Les animaux sauvages en situation de mort imminente
L’histoire que je viens de résumer par ces lignes expose la manière dont Peter a intimement vécu le choc de l’accident. Or les réactions qu’il a observées dans son corps sont relativement similaires à celles des animaux sauvages en situation de mort imminente. Lorsqu’une gazelle est prise en chasse par un fauve – pour Peter, la voiture beige, une grande quantité d’énergie est mobilisée parfois pour lutter, souvent pour fuir. Mais lorsqu’aucune de ces stratégies n’est efficace – comme pour Peter qui se retrouve couché sur la route, l’ultime tentative de survie est de « faire le mort ». Cette « immobilité tonique », correspondant en fait à un blocage de l’énergie dans le système nerveux végétatif, lui permet de ne plus ressentir ni peur ni douleur – d’où son étrange dislocation et l’impression de flotter et d’observer la scène au-dessus de son corps. Elle peut encore avoir un effet dissuasif, le fauve se désintéressant d’une proie en apparence déjà morte. Si cette stratégie fonctionne, la gazelle décharge après quelques minutes l’énergie de survie accumulée – comme lorsque Peter inspire profondément, frissonne et commence à trembler, et reprend le cours de sa vie ordinaire.

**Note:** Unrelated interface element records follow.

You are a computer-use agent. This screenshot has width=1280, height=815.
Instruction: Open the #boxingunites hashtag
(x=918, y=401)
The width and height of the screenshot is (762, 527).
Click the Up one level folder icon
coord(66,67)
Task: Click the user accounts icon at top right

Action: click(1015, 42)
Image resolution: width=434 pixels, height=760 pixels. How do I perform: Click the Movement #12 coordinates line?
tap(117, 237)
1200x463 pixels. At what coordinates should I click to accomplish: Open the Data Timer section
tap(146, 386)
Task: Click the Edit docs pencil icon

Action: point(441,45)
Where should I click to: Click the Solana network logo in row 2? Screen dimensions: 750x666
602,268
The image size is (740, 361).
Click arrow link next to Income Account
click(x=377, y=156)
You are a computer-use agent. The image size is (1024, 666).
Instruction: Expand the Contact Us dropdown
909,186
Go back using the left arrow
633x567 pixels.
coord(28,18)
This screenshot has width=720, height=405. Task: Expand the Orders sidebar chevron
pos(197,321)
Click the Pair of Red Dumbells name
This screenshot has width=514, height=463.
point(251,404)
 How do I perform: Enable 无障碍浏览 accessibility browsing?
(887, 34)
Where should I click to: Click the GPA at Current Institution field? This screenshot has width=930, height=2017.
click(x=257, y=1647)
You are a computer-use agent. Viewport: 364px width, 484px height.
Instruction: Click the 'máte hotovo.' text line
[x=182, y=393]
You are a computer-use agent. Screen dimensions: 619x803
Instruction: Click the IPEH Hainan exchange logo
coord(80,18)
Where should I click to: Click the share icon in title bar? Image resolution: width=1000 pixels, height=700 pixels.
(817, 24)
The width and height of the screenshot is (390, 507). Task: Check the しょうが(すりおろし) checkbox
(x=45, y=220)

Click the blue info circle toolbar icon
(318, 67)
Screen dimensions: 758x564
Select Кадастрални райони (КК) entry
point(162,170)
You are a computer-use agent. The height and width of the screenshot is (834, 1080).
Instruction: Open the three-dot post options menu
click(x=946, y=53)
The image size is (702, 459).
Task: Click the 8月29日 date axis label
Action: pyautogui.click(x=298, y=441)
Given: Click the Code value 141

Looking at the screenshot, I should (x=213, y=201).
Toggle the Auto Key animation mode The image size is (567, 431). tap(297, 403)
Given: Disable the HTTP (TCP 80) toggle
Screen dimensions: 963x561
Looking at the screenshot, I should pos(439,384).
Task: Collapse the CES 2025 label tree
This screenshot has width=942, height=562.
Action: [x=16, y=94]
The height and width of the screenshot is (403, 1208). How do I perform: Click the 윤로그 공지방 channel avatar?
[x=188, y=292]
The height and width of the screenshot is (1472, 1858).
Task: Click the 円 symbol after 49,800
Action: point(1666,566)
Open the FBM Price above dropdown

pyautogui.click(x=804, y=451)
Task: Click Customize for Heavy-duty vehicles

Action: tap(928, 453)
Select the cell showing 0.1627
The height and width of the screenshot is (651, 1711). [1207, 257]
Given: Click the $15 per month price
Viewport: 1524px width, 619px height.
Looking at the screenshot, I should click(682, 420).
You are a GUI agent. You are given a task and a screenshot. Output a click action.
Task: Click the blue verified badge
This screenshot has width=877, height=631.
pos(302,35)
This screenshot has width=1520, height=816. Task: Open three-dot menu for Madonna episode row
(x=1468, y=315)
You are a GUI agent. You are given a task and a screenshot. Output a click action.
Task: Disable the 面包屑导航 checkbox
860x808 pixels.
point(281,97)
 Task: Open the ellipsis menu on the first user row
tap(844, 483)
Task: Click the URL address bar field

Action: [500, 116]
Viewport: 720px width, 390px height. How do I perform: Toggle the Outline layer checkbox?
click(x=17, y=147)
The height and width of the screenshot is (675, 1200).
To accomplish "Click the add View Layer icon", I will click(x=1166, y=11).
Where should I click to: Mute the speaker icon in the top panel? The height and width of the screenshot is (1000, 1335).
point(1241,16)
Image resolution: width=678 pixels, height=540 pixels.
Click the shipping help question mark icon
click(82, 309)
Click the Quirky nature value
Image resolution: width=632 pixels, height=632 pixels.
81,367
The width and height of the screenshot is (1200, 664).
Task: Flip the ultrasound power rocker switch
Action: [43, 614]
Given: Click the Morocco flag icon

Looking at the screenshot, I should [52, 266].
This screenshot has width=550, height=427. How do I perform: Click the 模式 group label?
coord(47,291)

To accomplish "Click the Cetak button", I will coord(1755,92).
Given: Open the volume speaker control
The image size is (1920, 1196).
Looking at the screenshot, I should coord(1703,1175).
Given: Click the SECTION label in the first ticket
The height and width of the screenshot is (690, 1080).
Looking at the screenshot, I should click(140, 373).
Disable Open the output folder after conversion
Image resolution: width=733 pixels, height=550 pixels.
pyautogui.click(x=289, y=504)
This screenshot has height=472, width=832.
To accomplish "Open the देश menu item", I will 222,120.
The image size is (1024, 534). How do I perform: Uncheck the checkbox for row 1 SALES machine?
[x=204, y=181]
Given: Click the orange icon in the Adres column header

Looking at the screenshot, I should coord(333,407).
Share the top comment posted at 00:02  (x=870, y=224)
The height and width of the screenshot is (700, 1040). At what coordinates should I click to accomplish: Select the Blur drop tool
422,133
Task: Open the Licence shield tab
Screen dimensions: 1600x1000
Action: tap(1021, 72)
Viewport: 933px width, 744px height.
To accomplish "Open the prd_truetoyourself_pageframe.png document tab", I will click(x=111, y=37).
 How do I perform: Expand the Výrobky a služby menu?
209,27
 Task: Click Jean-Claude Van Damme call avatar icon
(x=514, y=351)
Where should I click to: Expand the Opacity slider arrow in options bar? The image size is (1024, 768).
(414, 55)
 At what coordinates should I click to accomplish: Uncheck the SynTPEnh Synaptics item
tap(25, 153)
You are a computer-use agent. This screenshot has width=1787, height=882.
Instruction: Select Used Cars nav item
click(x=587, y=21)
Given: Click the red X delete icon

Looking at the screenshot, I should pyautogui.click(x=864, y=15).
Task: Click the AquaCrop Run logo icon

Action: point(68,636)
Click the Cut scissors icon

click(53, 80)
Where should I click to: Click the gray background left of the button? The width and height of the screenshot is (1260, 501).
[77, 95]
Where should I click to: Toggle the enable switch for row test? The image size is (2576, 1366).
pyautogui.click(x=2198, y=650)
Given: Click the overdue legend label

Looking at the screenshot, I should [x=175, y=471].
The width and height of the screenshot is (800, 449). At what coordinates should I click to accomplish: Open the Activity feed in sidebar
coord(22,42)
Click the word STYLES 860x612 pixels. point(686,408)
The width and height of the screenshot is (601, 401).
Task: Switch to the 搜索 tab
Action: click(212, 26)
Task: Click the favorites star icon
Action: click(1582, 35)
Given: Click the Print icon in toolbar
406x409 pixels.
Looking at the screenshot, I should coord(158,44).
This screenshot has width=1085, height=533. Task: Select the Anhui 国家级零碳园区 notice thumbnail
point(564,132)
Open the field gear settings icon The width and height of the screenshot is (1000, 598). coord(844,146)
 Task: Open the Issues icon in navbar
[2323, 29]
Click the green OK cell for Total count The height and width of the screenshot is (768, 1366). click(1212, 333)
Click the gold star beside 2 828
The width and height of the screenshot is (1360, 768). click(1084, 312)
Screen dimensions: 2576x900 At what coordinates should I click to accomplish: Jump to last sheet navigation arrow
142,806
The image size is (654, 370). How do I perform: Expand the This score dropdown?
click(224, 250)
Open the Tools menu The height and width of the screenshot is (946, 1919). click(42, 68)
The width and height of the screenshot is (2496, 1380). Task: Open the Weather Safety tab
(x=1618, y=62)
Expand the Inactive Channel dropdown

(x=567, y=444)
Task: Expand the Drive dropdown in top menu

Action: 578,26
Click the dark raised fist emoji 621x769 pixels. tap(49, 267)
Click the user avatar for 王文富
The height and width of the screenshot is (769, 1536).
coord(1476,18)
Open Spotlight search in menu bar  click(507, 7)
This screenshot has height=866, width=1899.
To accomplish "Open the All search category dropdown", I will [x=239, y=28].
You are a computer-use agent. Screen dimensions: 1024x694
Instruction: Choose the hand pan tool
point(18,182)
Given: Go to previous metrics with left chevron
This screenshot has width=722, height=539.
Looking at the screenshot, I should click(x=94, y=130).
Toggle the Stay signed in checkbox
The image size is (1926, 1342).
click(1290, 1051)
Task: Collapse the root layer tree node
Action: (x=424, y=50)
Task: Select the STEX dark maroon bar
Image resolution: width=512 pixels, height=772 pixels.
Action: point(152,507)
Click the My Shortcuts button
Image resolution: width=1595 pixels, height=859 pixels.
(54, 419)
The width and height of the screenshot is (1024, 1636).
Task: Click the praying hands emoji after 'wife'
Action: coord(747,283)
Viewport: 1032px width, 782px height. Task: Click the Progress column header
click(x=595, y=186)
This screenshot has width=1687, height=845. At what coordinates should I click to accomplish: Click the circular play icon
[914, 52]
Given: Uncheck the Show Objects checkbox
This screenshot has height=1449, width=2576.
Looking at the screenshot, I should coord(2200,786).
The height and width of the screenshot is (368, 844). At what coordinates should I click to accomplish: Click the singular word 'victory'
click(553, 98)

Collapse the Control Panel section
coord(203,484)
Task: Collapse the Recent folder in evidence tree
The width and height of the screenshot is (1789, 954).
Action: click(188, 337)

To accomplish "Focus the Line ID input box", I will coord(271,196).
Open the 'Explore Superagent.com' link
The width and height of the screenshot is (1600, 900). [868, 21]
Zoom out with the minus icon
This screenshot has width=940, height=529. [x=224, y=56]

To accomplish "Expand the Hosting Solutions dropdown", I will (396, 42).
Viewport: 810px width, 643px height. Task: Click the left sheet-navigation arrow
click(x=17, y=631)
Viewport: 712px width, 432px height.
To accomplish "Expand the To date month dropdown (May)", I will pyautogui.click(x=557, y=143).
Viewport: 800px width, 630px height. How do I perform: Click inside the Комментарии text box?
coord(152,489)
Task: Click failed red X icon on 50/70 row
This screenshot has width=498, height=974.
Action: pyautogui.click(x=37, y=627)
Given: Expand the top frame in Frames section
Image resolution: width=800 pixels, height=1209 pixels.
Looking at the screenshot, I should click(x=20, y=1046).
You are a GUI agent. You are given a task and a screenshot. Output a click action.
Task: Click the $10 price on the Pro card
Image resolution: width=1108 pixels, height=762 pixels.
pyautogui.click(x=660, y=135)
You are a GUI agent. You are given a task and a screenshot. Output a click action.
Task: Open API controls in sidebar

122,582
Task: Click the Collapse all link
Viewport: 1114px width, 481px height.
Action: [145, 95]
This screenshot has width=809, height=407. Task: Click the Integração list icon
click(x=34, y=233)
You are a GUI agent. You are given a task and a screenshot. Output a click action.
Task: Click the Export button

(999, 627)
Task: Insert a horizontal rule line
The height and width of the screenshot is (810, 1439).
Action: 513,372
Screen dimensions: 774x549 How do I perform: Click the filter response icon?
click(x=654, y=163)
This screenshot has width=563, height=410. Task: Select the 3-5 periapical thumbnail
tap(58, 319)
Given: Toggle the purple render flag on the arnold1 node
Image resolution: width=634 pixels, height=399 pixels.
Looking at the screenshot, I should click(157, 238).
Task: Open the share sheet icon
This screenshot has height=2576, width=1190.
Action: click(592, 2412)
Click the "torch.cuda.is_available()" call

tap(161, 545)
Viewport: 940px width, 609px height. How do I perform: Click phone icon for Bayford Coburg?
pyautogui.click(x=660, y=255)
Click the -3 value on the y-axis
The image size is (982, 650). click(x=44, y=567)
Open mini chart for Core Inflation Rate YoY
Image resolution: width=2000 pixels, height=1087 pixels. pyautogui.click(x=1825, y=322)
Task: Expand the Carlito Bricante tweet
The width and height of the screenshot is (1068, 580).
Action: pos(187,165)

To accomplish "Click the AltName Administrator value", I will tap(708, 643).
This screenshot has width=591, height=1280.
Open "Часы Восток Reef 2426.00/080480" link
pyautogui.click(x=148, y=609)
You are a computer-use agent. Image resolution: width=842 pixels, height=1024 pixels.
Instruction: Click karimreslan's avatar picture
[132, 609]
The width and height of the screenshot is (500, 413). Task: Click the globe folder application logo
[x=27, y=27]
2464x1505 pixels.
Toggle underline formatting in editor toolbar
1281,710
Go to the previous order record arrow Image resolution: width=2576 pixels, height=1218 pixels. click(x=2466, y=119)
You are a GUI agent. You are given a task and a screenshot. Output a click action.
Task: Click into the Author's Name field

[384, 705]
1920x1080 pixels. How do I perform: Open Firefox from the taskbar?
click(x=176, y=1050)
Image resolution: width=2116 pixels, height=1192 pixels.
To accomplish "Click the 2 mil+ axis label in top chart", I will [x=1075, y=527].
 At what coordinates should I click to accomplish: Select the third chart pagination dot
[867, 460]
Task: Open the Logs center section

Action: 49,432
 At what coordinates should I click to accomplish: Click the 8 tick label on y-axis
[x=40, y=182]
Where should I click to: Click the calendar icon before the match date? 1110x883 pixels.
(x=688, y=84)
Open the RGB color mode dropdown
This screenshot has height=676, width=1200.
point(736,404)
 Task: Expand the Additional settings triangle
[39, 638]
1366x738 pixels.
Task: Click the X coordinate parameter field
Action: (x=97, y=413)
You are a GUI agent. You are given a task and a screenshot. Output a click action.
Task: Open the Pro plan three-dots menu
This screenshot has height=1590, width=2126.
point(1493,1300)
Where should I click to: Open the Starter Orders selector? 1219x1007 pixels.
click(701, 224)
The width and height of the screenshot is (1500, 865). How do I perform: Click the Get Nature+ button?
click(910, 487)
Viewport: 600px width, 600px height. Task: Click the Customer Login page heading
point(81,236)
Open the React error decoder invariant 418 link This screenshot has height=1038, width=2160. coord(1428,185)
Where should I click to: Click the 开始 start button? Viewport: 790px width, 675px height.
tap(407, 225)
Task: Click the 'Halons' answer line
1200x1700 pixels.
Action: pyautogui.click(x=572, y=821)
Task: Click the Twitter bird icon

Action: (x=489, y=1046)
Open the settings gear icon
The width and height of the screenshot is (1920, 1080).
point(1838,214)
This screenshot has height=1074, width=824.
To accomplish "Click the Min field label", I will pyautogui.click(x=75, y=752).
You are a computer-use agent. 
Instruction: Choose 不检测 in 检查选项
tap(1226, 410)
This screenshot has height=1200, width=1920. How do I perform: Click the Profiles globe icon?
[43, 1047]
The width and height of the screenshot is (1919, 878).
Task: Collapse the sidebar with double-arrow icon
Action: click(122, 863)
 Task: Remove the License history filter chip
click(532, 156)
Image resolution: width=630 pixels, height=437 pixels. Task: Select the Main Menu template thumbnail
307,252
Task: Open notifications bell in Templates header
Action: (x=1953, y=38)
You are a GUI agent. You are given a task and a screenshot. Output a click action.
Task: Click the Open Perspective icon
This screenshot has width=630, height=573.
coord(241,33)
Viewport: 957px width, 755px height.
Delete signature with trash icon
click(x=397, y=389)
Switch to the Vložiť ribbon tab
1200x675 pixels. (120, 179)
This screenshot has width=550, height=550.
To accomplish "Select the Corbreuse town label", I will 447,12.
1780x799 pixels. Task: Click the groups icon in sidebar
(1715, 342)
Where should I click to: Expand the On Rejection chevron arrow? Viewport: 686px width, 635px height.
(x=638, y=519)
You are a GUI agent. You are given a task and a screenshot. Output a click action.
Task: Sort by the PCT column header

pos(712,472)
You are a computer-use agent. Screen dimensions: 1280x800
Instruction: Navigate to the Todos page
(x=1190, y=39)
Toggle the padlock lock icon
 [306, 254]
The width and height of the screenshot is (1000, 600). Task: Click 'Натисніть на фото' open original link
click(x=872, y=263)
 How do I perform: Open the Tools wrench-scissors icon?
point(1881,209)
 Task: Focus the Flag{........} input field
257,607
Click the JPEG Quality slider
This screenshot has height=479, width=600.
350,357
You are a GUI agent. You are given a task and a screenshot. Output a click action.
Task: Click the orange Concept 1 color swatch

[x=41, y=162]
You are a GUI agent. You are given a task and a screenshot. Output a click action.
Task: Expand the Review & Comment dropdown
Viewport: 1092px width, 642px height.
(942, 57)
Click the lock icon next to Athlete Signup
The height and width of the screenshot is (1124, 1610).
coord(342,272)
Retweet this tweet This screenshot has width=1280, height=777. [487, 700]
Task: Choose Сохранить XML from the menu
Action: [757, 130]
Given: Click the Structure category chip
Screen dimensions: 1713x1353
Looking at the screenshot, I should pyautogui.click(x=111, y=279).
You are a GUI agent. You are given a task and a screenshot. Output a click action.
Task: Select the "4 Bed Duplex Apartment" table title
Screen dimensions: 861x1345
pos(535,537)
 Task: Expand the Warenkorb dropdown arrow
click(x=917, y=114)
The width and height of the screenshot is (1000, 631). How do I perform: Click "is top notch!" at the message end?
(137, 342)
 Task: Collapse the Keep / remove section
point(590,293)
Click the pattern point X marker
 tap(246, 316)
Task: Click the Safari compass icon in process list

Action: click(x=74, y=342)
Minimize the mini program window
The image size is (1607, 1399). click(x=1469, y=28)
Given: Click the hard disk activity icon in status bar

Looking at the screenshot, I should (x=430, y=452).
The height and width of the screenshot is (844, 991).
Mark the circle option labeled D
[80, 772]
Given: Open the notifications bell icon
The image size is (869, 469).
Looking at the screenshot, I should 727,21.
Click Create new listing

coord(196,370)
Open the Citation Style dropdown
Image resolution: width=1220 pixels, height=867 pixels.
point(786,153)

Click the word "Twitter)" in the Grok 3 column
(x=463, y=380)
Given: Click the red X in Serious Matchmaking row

La difficulté de l’« animal humain » à laisser faire
Doté d’un cerveau rationnel décuplant les peurs et la recherche de contrôle, l’« animal humain » a plus de difficulté à laisser faire ce processus de décharge naturel. Or le blocage de la charge d’énergie dans le corps a malheureusement pour effet de prolonger le figement intérieur au-delà de la situation de survie durant laquelle il a été salvateur. Une large variété de troubles apparaissent peu à peu, aussi bien physiques (tensions, fatigue ou douleurs chroniques…) que psychiques (anxiété, agitation, cauchemars…), qui viennent dominer le comportement et la vie de la personne. On sait aujourd’hui que ces troubles du stress post-traumatique (TSPT) peuvent être provoqués par un événement ponctuel comme un accident, une agression ou un viol, ou encore par des événements répétés comme des abus, de la négligence ou de la maltraitance. On sait moins que des événements plus « ordinaires » comme des interventions médicales peuvent avoir le même effet. C’est ce qui aurait pu arriver à Peter lorsque son processus de décharge naturel a été perturbé à plusieurs reprises par l’intervention de l’auxiliaire médical – l’empêchant de bouger ou le bombardant de questions, ou par celle de l’équipe d’urgence – déchirant sa chemise ou l’attachant à la civière.
Recréer les conditions naturelles de la guérison
Il ne s’agit évidemment pas de mettre en doute la nécessité des interventions d’urgence, mais bien de rendre attentif à un processus d’autorégulation naturel dont la perturbation par une procédure qui serait trop invasive peut engendrer de nouveaux problèmes de santé. Si Peter a eu la chance de sortir indemne de son accident, c’est aussi grâce à l’intervention, aussi spontanée que discrète, de cette femme pédiatre qui a su – par sa présence calme et bienveillante, le soutenir dans sa pénible expérience. J’y suis d‘autant plus sensible que cette attitude constitue le fondement de la pratique en Somatic Experiencing à laquelle j’ai été formé. On y apprend ainsi à faire confiance à l’intelligence biologique profonde du corps pour guider les patients dans leur processus intime de guérison.